Problem statement
Set down again exactly the lines of the listing below that fall between the line holding "دخول (93, 15)" and the line holding "لغة الفقه (238, 1007)", inclusive.

Records
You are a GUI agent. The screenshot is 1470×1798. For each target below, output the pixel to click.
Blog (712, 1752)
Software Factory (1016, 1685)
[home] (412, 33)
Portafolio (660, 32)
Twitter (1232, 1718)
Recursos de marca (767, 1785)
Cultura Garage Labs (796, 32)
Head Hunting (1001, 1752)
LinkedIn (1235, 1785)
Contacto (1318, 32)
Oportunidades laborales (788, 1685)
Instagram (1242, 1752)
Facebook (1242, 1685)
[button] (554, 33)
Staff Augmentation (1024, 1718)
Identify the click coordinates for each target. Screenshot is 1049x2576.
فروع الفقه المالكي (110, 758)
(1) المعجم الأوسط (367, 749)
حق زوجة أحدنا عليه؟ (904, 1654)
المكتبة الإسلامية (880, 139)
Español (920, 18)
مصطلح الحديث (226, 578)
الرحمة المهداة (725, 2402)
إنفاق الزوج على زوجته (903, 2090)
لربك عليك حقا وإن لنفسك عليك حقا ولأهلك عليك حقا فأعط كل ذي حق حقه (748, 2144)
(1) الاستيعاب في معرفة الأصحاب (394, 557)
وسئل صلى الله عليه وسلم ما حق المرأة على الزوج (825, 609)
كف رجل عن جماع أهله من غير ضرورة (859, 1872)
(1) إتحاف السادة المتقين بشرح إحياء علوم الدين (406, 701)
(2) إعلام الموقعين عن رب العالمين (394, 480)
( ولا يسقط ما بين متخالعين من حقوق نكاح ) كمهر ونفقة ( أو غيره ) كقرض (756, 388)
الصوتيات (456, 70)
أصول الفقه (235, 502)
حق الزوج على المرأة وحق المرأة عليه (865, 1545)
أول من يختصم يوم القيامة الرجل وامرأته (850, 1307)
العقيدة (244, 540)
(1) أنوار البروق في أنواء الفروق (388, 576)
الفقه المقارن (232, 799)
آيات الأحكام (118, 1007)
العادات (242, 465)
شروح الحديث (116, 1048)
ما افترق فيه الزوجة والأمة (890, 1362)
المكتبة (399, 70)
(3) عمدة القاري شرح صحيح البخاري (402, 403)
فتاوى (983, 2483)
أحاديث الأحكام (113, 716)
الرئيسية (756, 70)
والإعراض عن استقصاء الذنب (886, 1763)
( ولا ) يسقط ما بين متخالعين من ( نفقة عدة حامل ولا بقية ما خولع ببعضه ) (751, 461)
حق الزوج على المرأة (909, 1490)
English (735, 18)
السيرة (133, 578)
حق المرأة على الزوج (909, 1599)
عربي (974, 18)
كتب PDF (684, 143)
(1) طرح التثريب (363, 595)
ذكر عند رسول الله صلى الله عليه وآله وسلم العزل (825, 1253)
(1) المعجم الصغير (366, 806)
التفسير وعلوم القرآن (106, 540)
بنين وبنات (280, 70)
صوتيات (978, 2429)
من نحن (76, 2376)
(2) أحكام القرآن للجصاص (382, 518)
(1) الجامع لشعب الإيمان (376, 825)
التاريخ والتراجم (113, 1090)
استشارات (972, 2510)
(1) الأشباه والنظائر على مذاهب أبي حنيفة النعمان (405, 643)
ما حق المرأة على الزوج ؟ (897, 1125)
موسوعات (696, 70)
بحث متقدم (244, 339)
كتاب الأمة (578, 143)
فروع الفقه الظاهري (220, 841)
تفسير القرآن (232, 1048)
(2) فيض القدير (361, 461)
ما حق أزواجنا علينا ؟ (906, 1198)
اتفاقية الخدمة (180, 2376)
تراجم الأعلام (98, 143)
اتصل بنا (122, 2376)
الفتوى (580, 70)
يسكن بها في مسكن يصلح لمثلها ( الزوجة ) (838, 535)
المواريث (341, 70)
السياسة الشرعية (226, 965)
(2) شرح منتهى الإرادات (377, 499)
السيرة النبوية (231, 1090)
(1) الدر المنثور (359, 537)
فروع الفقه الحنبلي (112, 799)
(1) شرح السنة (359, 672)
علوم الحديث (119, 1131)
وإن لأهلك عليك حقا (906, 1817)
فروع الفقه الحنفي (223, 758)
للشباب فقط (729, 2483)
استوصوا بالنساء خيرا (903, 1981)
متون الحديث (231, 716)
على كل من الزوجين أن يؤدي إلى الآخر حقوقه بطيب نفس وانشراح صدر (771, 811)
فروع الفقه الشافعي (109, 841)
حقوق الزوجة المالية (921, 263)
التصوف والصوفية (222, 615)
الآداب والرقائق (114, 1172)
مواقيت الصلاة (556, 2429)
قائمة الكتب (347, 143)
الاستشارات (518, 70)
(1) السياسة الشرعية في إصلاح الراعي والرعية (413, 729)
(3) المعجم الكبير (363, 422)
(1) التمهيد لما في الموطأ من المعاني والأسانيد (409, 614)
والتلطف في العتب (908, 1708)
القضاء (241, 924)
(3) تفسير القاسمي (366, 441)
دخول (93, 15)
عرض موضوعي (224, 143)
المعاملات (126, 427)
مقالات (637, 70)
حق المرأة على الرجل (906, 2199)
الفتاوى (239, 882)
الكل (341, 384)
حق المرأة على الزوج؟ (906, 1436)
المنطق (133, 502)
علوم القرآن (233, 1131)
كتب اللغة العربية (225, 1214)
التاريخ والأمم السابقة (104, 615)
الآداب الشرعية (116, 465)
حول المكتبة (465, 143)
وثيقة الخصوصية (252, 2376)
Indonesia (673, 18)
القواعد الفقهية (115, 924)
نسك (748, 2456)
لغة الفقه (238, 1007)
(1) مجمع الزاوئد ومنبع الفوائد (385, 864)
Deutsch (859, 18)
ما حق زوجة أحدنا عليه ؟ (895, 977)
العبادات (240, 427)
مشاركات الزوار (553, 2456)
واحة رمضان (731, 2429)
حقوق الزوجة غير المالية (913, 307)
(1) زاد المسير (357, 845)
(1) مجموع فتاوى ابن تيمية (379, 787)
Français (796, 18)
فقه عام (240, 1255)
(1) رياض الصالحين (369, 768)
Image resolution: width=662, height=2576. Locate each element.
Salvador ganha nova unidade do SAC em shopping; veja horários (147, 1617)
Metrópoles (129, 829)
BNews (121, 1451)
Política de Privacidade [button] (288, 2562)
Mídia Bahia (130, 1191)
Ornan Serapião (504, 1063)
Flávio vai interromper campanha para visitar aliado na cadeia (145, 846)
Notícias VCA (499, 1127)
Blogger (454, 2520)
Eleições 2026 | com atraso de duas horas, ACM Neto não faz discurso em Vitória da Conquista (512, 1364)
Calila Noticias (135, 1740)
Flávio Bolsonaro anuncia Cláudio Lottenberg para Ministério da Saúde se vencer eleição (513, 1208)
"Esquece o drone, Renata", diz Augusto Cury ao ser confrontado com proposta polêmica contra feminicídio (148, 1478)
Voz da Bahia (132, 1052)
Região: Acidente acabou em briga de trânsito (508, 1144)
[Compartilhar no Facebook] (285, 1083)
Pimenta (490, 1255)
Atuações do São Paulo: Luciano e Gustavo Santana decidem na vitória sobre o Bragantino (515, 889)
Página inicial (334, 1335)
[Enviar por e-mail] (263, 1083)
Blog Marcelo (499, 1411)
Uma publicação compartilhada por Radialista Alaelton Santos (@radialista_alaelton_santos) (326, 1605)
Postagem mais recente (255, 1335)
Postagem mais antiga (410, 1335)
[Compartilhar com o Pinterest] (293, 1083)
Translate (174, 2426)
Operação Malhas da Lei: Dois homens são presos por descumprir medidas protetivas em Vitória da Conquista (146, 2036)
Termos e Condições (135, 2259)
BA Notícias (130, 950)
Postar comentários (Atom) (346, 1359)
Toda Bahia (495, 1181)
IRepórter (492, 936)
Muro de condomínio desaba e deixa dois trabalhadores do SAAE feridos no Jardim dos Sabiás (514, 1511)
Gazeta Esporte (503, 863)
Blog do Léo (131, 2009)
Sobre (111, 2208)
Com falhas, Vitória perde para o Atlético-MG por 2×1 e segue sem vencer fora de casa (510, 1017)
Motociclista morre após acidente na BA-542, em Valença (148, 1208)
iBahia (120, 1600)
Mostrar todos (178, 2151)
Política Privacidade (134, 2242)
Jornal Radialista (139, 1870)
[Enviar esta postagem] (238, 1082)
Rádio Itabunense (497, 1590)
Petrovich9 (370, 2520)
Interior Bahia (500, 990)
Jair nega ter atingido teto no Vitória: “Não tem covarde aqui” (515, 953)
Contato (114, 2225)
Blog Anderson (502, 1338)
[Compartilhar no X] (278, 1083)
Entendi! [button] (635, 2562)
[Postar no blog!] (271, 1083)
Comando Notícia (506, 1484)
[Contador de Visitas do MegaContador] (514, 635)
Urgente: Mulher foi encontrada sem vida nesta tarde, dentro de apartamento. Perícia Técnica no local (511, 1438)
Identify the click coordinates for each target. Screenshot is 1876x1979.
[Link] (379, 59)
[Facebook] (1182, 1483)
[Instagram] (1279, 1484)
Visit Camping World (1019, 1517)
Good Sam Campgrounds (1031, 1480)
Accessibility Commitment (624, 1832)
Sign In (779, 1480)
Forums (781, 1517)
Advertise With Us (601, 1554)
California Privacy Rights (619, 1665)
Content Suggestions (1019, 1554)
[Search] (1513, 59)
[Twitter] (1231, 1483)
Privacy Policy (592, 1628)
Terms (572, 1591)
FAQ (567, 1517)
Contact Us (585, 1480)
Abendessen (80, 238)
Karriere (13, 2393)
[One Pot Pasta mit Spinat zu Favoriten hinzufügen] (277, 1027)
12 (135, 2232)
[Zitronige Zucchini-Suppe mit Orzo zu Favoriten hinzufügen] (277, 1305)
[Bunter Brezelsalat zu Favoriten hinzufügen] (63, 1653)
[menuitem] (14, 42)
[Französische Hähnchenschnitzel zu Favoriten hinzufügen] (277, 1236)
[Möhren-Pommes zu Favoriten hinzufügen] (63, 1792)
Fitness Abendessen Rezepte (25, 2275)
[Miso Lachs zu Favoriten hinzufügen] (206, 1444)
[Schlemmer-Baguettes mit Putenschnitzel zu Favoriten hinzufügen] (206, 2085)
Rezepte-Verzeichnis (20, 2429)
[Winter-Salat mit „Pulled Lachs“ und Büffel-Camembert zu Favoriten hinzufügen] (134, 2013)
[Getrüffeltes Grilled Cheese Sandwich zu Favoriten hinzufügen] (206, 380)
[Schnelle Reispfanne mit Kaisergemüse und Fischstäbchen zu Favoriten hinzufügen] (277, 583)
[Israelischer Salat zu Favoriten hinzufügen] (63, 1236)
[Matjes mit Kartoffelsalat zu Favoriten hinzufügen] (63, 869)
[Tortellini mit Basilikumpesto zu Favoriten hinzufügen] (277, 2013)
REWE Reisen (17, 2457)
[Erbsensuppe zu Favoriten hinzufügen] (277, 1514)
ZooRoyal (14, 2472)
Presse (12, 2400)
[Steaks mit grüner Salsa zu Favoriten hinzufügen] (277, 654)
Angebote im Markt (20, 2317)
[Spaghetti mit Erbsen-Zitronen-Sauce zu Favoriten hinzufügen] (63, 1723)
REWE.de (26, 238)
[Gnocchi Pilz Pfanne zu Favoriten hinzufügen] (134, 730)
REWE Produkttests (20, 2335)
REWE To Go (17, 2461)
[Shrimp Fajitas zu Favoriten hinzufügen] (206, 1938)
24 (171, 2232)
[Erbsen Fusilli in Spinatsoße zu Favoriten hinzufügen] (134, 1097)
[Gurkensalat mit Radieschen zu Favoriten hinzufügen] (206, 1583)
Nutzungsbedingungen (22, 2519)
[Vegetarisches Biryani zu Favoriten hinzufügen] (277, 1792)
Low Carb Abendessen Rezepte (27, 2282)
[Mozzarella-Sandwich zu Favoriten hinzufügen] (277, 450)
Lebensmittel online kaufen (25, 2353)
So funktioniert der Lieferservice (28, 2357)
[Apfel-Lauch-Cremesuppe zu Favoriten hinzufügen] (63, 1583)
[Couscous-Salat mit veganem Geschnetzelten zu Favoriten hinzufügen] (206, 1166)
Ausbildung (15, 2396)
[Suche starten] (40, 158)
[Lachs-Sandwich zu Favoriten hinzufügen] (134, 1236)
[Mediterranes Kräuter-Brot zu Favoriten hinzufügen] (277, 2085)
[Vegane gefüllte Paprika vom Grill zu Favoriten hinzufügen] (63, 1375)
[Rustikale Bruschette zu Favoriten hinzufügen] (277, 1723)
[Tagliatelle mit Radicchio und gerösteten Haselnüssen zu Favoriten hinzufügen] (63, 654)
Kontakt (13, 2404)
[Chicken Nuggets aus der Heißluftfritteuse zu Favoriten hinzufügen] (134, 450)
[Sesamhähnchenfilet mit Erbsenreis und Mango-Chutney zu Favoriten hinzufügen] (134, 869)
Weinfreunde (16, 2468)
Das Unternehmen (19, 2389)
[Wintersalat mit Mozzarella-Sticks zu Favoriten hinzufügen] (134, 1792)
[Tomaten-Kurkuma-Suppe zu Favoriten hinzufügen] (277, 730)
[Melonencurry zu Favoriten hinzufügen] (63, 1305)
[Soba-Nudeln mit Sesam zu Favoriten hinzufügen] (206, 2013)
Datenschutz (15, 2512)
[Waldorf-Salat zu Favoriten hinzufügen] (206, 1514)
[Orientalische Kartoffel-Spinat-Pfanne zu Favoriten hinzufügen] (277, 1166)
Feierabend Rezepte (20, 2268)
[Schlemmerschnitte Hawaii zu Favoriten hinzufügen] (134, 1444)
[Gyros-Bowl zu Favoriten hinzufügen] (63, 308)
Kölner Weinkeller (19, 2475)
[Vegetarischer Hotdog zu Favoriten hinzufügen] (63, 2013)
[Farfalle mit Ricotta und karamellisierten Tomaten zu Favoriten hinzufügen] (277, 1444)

Result of the exercise
دخول (93, 15)
عرض موضوعي (224, 143)
المعاملات (126, 427)
مقالات (637, 70)
حق المرأة على الرجل (906, 2199)
الفتاوى (239, 882)
الكل (341, 384)
حق المرأة على الزوج؟ (906, 1436)
المنطق (133, 502)
علوم القرآن (233, 1131)
كتب اللغة العربية (225, 1214)
التاريخ والأمم السابقة (104, 615)
الآداب الشرعية (116, 465)
حول المكتبة (465, 143)
وثيقة الخصوصية (252, 2376)
Indonesia (673, 18)
القواعد الفقهية (115, 924)
نسك (748, 2456)
لغة الفقه (238, 1007)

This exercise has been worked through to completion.